*** Opening of Material provided ***

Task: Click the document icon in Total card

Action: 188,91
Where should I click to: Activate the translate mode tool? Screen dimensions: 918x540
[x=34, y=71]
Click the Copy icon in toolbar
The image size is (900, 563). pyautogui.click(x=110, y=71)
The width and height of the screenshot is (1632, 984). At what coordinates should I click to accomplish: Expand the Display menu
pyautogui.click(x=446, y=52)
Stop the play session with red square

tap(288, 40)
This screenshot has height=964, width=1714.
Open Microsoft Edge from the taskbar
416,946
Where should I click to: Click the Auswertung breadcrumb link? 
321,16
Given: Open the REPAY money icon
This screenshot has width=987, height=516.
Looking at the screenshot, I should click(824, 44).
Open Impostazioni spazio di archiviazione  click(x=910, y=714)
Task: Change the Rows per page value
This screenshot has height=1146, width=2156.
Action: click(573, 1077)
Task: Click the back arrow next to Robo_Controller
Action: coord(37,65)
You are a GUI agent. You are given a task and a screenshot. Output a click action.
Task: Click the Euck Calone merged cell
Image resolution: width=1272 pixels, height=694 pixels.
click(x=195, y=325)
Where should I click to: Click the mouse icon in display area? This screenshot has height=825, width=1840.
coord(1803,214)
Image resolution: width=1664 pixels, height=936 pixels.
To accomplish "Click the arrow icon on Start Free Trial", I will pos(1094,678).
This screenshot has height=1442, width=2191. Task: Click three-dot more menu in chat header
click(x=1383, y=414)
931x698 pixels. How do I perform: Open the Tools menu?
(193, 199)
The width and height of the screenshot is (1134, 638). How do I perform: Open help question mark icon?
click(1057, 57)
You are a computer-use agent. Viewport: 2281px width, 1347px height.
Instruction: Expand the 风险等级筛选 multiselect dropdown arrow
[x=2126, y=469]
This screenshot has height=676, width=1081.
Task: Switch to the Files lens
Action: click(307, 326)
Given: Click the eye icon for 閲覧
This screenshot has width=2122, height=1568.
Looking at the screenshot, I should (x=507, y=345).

*** Close of Material provided ***

• Activity: Show every line above in which the word "agent" occurs.

• Completed task:
You are a GUI agent. You are given a task and a screenshot. Output a click action.
You are a computer-use agent. Viewport: 2281px width, 1347px height.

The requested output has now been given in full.